Israel pins in Arafat, plans raid

Peres says leader won't be harmed

he is called a `liar'

Palestinian asks Bush's aid

Suicide bomber kills himself, injures 32 in Tel Aviv cafe

March 31, 2002|By NEW YORK TIMES NEWS SERVICE

JERUSALEM - Israeli forces tightened their grip around Yasser Arafat yesterday, sealing the Palestinian leader into three rooms of his compound in the West Bank city of Ramallah.

Arafat was able to hear his captors through the wall of his office, Palestinian officials said, as he nursed a dying cell phone battery that sustained his remaining link to the outside world.

Palestinian officials said late last night that Israeli troops had announced over loudspeakers that they were preparing to storm the office in pursuit of wanted men.

The Israeli invasion, in its second day, followed a string of Palestinian attacks that killed 30 Israelis over three days this week. Last night, another suicide bomber set off a charge in Israel, this one inside a cafe in downtown Tel Aviv. The bomber killed only himself but injured nearly three dozen people, the Israeli police said.

Shimon Peres, the Israeli foreign minister, said that Israel would not harm or expel Arafat, and that it was restoring electricity, water and telephone service to his compound.

"Also, his compound is being guarded so he won't be hit," Peres said in a telephone interview.

But Yasser Abed Rabbo, the Palestinian minister of information, dismissed Peres' claims. "He is a liar," Abed Rabbo said. "They are all liars."

He said that Israeli forces had used bulldozers and tanks to flatten other buildings in Arafat's compound, and he repeated Palestinian claims that the Israeli prime minister, Ariel Sharon, was out to kill Arafat.

Abed Rabbo hailed the U.N. Security Council vote yesterday morning, which called for Israel to pull back its troops from Ramallah and other Palestinian cities.

But he added that the move now required forceful action by President Bush.

"It needs one serious push from Bush, in order to make it really news and not just another message," he said. "This administration is fond of sending us visions and sending the Israelis green lights. Visions - we are fed up with them."
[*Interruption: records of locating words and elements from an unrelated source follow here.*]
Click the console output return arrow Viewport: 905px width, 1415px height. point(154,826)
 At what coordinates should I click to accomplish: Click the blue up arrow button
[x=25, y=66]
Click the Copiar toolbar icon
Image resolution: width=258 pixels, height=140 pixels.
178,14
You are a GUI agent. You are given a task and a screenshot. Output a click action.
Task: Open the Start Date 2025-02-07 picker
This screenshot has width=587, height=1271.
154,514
The Palestine Red Crescent Society appealed to the Israeli army to permit food and water into Arafat's compound. Gideon Meir, a spokesman for the Israeli Foreign Ministry, said Arafat was seeking to portray himself as a victim. "He is not a victim, he is a terrorist," Meir said.

As night fell, Arafat managed a candlelight interview in his ruined headquarters with Reuters television, which has a bureau in Ramallah with a Palestinian crew.
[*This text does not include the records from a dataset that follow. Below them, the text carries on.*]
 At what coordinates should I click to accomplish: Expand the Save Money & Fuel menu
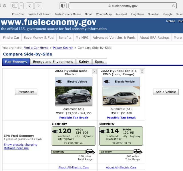point(39,38)
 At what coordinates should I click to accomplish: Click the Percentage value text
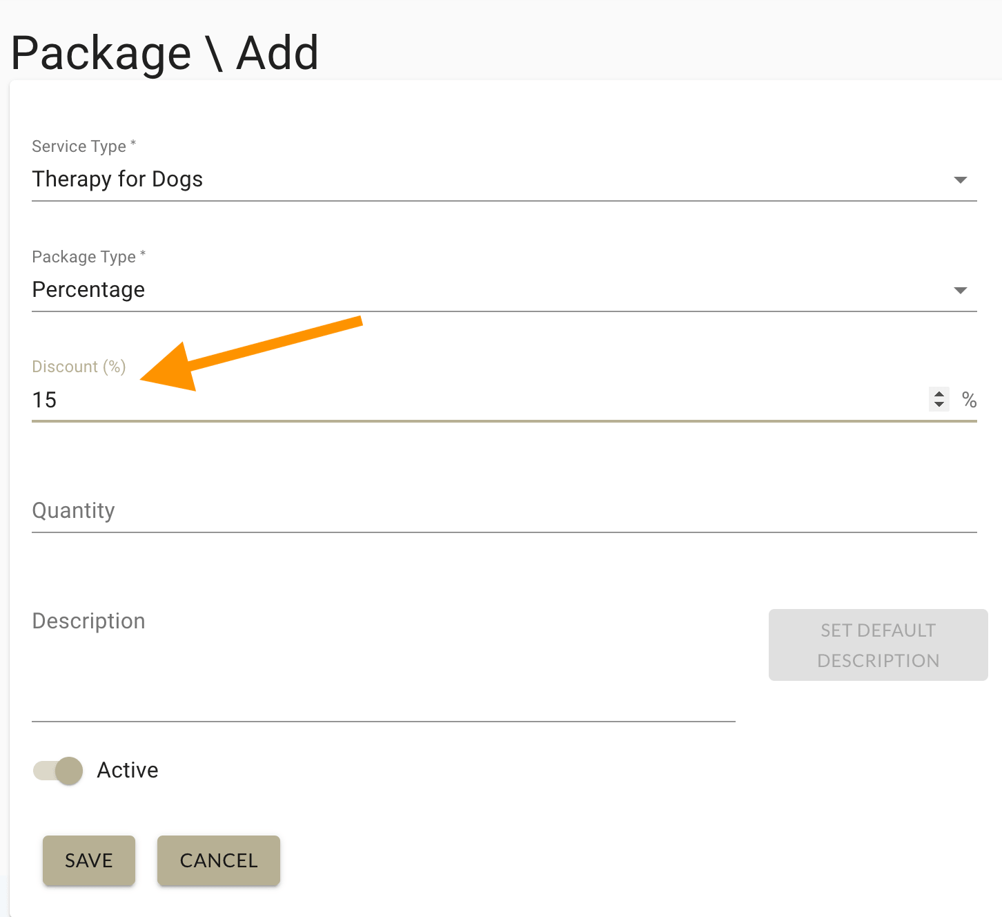coord(88,289)
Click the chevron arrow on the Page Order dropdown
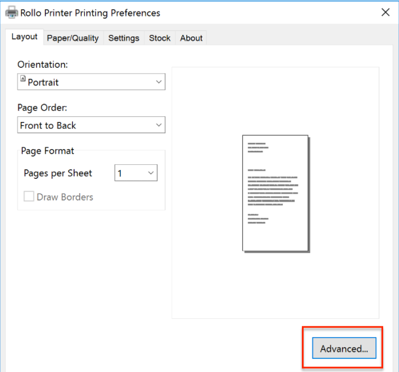The width and height of the screenshot is (399, 372). [x=159, y=125]

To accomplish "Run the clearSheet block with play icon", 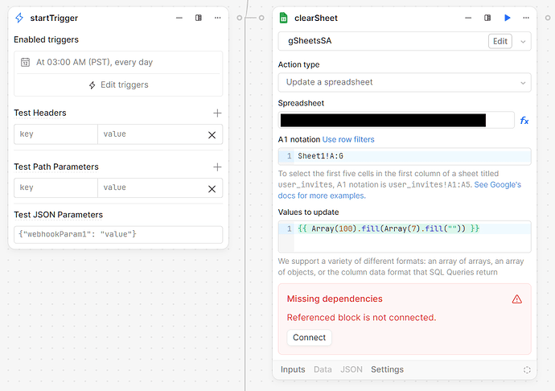I will (x=507, y=18).
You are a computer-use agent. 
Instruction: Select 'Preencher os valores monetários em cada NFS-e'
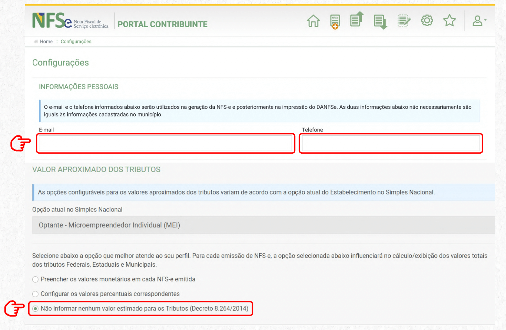point(35,279)
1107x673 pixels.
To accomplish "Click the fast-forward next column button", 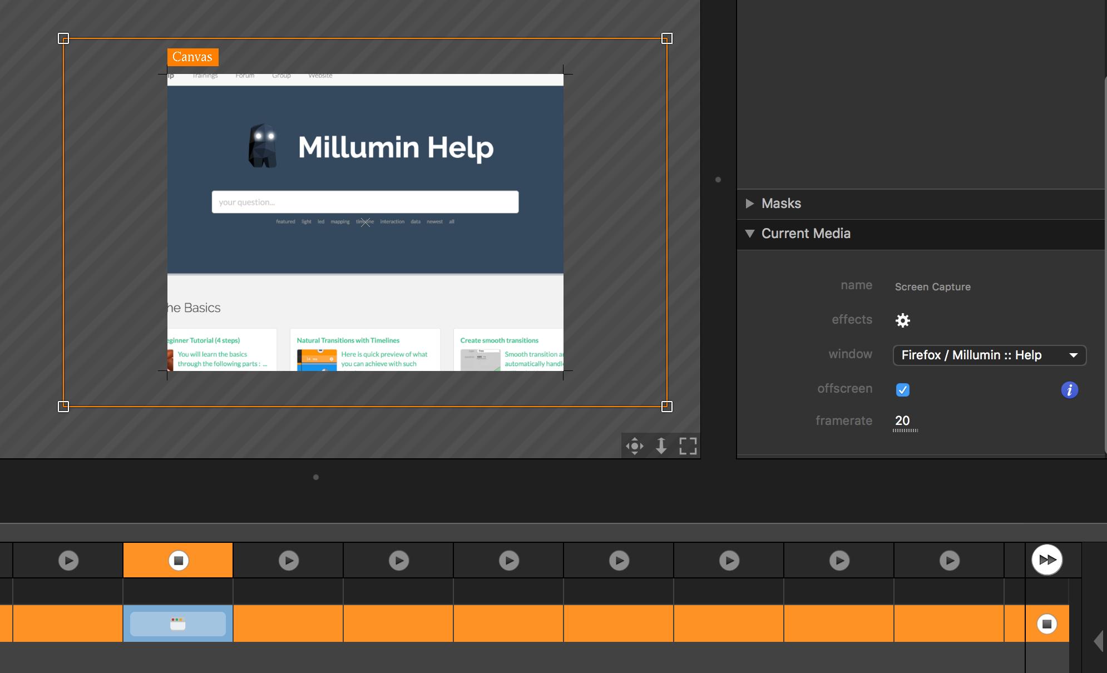I will point(1047,560).
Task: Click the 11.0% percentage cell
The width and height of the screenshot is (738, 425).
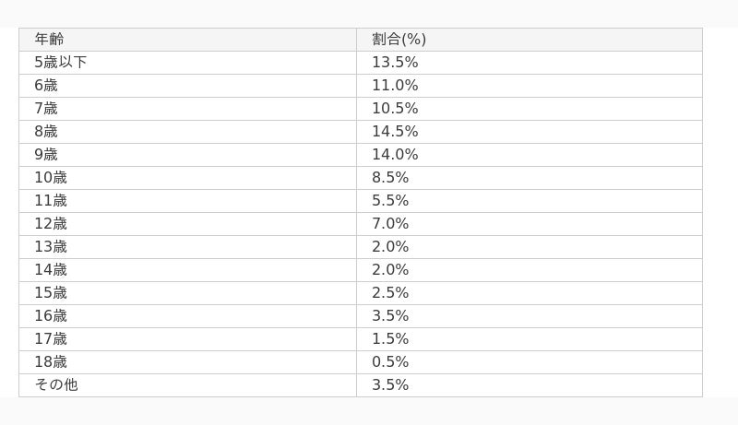Action: pyautogui.click(x=395, y=86)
"I appeal to the international community to stop this aggression against our people, this military escalation, this killing," Arafat pleaded in English.
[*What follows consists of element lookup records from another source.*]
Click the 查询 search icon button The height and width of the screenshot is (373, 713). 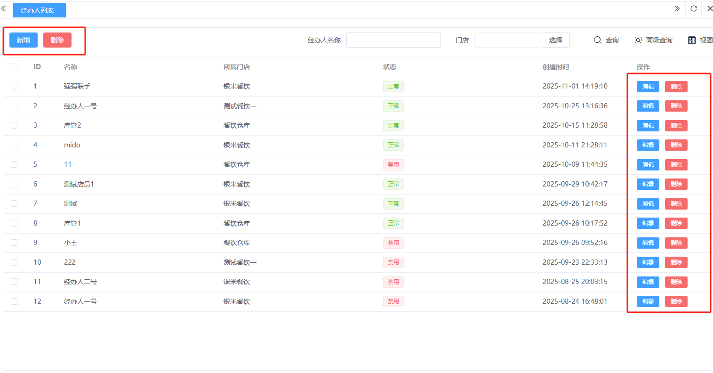click(606, 40)
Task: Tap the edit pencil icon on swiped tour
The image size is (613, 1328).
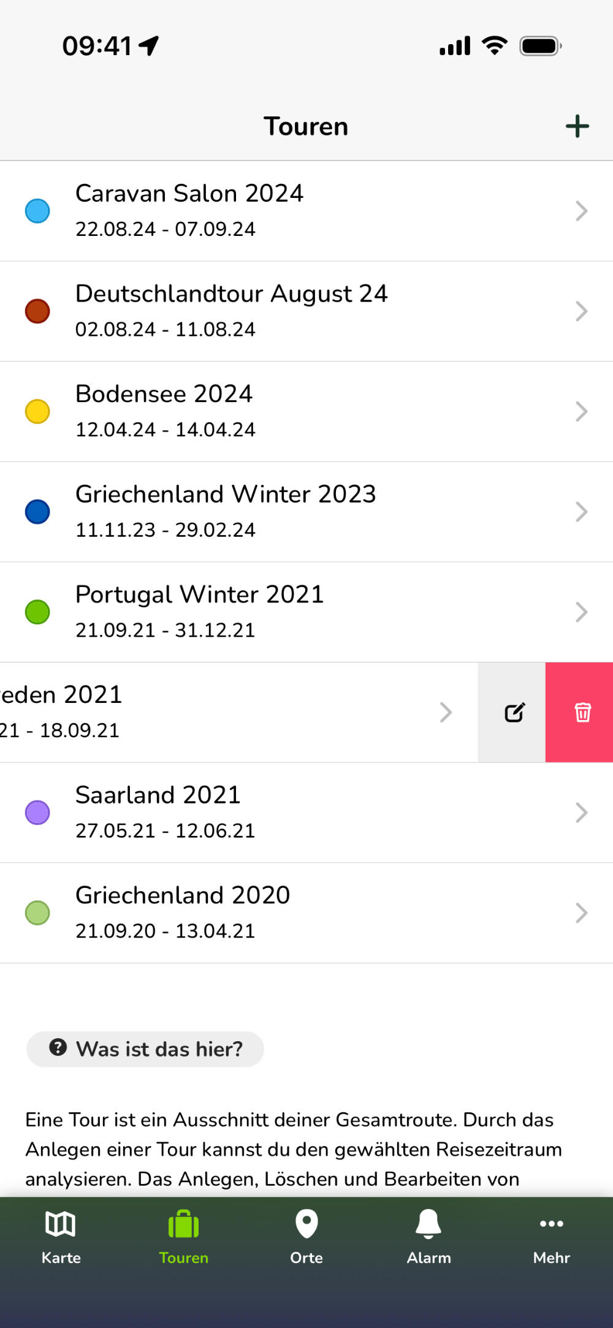Action: point(514,712)
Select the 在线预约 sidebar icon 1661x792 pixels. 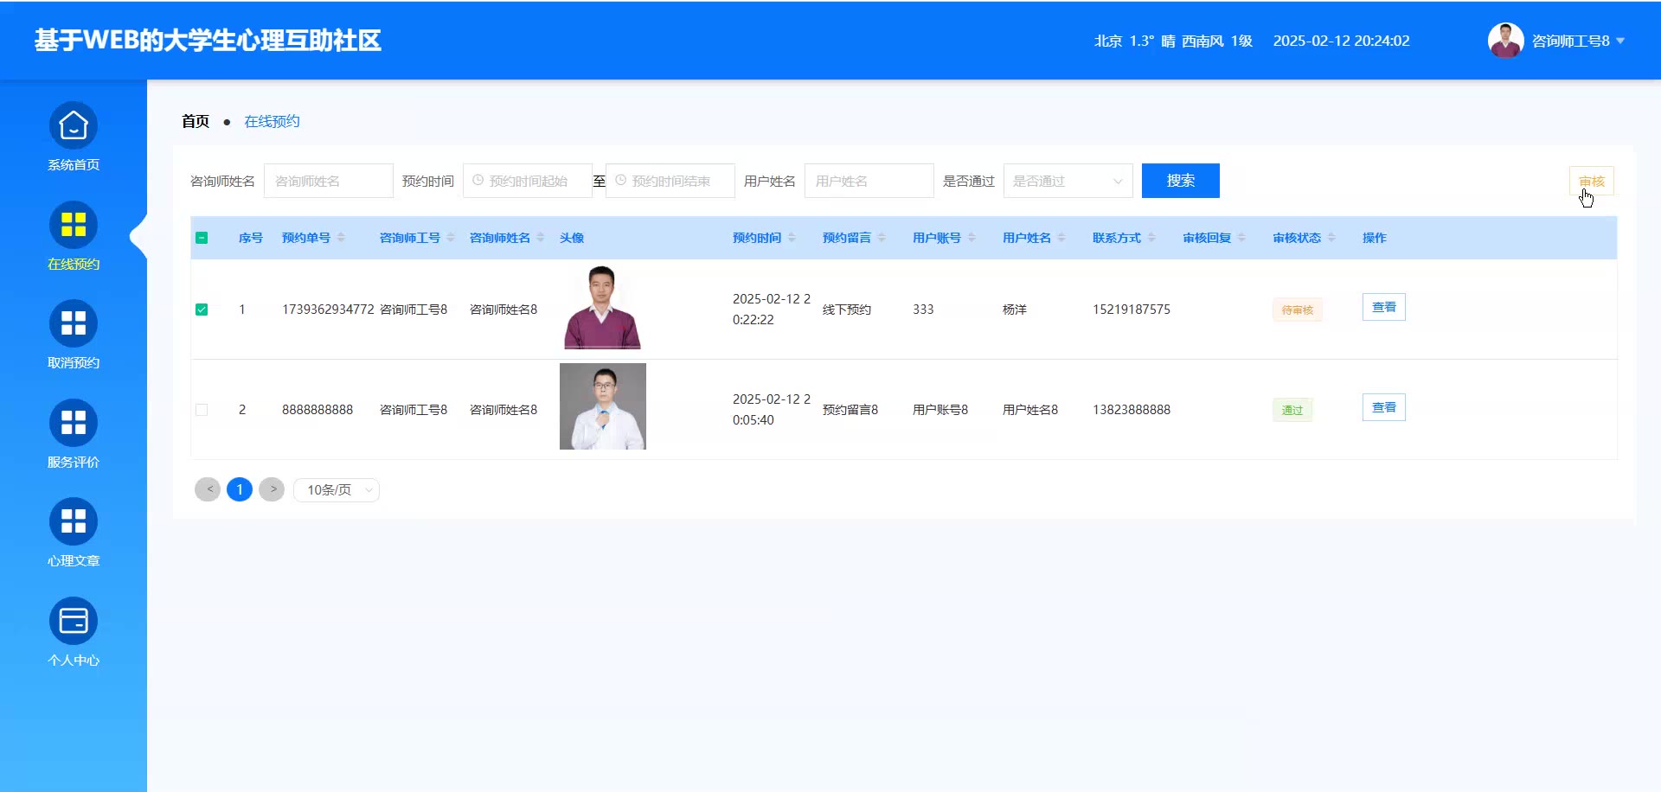74,226
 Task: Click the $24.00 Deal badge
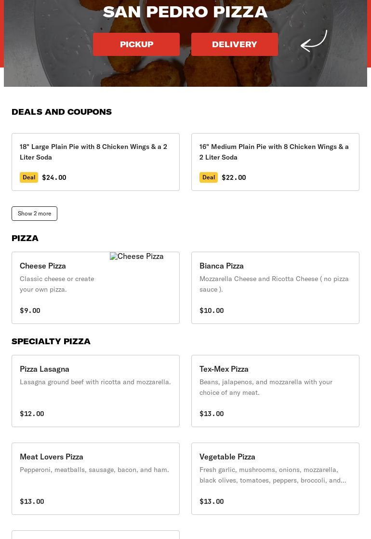pyautogui.click(x=29, y=177)

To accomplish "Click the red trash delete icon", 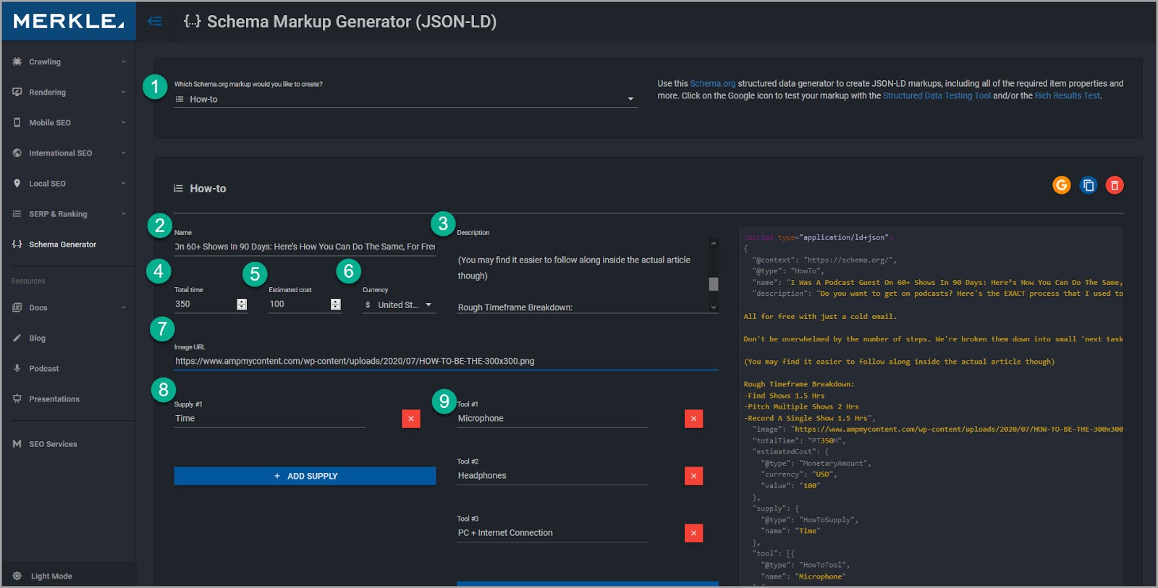I will pyautogui.click(x=1115, y=185).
Then, in Arabic, he added: "Together we will march until one of our children raises the Palestinian flag over the churches and mosques of Jerusalem," accusing Israel of "terrorist racist actions using all kinds of American weapons."

For a second day, tanks and troops were ranging throughout Ramallah. In at least one neighborhood, the wealthy Al Bireh area, Israeli soldiers called over loudspeakers for Palestinian boys and men ages 15 to 45 to gather at a school for questioning. Soldiers were sifting the population for terrorists, an army spokesman said, adding that they were asking men to assemble voluntarily in hopes of avoiding entering people's homes.

The army said it had arrested 145 people, and Peres said two of those arrested were responsible for attacks on Israelis.

Palestinian officials said that the army has seized a local television station and that soldiers were broadcasting pornographic videotapes. An employee of the U.S. consulate who was in Ramallah confirmed that such programs were on the air. The Israeli army said soldiers interrupted the station's broadcasting, but had not substituted any pornography for the usual programming.

Abed Rabbo said the bodies of five Palestinian policemen had been found in the Cairo-Amman Bank. The men had been shot in the head, evidently at close range, he said. The Arabic-language network Al-Jazeera broadcast videotape of the bodies.

A spokeswoman for the Israeli army said soldiers raided a building in Ramallah and came under fire. She said Palestinian gunmen in one room started shooting at the troops, who fired back, killing them at close range. Two Israeli soldiers were wounded in the exchange, she said.

Peres declined to say if he fully supported the military campaign, but he argued that Israel had little alternative after the latest string of Palestinian attacks. One of them, a suicide bombing Wednesday night in Netanya, left 22 Israelis dead.

"I got calls from all over the world, saying the international situation of Israel is in danger," the foreign minister said. "Maybe. But we have to answer our own people. What are we going to do?"

The problem, he said, was Arafat.

"He must decide if he is a national leader or a religious leader," Peres said, "if he is a national leader who opposes terror, who is for a dialogue and negotiations, or a religious leader that uses slogans that can be translated easily as permission to continue the terror."